** Opening Extracted records block **

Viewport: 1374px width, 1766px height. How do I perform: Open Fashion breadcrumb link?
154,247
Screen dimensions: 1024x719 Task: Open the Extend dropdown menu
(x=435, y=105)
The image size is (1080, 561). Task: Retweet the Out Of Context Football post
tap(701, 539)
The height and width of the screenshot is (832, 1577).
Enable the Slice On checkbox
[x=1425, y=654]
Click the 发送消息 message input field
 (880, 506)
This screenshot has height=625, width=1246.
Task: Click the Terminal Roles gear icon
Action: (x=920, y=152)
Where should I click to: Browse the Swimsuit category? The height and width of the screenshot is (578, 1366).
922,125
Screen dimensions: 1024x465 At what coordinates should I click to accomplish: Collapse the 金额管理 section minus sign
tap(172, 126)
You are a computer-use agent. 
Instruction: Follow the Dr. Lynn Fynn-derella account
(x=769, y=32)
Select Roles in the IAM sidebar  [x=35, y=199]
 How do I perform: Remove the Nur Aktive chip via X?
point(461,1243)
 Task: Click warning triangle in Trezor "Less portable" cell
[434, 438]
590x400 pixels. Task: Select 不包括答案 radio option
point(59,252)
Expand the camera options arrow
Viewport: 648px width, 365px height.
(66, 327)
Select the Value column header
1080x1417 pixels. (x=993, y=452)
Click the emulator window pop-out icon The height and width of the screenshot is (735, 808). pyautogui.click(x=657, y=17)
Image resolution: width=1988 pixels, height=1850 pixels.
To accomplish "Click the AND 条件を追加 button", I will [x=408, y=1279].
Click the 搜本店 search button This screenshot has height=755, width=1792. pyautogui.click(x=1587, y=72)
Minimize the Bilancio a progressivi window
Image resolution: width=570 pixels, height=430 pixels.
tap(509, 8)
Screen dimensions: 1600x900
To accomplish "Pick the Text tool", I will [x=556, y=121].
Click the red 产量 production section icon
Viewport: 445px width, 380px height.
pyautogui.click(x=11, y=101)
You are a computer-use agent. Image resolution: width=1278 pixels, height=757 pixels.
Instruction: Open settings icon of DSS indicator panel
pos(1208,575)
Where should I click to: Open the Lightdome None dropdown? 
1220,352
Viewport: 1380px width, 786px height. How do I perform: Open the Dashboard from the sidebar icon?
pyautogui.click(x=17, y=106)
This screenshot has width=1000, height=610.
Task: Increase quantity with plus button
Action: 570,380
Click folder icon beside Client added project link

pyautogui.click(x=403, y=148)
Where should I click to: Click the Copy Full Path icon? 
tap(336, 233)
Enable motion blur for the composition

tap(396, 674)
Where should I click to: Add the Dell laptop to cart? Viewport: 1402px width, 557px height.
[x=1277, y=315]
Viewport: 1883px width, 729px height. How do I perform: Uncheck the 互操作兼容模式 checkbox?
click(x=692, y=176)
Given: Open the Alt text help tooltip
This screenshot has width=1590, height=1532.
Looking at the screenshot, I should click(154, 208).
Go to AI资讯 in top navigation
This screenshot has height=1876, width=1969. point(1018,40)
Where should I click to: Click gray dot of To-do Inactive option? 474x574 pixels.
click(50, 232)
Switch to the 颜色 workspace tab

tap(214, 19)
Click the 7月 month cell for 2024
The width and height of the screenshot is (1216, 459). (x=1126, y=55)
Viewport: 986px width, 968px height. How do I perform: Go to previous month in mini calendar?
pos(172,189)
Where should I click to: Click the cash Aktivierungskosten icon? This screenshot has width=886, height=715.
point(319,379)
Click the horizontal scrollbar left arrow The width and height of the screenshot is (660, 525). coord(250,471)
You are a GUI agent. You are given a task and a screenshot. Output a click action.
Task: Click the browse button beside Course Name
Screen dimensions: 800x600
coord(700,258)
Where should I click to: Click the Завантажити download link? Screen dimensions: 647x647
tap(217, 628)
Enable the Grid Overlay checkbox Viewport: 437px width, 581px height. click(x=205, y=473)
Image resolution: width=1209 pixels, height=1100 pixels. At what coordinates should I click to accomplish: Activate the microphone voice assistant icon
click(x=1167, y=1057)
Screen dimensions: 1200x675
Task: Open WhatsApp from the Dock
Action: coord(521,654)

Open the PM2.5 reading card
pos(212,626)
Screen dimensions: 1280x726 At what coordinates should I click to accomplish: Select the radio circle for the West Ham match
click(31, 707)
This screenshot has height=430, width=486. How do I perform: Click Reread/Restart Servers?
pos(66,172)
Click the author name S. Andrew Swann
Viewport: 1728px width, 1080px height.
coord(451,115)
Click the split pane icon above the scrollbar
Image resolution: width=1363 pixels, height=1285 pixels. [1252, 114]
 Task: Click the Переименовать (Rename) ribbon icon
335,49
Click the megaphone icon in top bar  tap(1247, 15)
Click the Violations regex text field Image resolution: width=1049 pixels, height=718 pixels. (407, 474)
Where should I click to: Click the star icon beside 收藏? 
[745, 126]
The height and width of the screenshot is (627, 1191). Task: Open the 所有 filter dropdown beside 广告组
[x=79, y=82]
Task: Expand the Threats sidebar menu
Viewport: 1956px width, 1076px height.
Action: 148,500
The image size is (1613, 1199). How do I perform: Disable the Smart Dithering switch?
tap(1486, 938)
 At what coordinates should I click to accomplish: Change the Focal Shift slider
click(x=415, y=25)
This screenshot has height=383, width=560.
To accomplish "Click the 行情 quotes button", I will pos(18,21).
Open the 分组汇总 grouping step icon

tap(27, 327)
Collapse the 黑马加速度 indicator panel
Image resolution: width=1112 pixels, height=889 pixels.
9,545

** Closing Extracted records block **

- [Goal of the exercise]: Each line of the records above, from the first through the one containing "Select Roles in", is to be retyped exactly; no other line belongs.

- [Reply to the task]:
Viewport: 1374px width, 1766px height. How do I perform: Open Fashion breadcrumb link?
154,247
Screen dimensions: 1024x719 Task: Open the Extend dropdown menu
(x=435, y=105)
The image size is (1080, 561). Task: Retweet the Out Of Context Football post
tap(701, 539)
The height and width of the screenshot is (832, 1577).
Enable the Slice On checkbox
[x=1425, y=654]
Click the 发送消息 message input field
 (880, 506)
This screenshot has height=625, width=1246.
Task: Click the Terminal Roles gear icon
Action: (x=920, y=152)
Where should I click to: Browse the Swimsuit category? The height and width of the screenshot is (578, 1366).
922,125
Screen dimensions: 1024x465 At what coordinates should I click to accomplish: Collapse the 金额管理 section minus sign
tap(172, 126)
You are a computer-use agent. 
Instruction: Follow the Dr. Lynn Fynn-derella account
(x=769, y=32)
Select Roles in the IAM sidebar  [x=35, y=199]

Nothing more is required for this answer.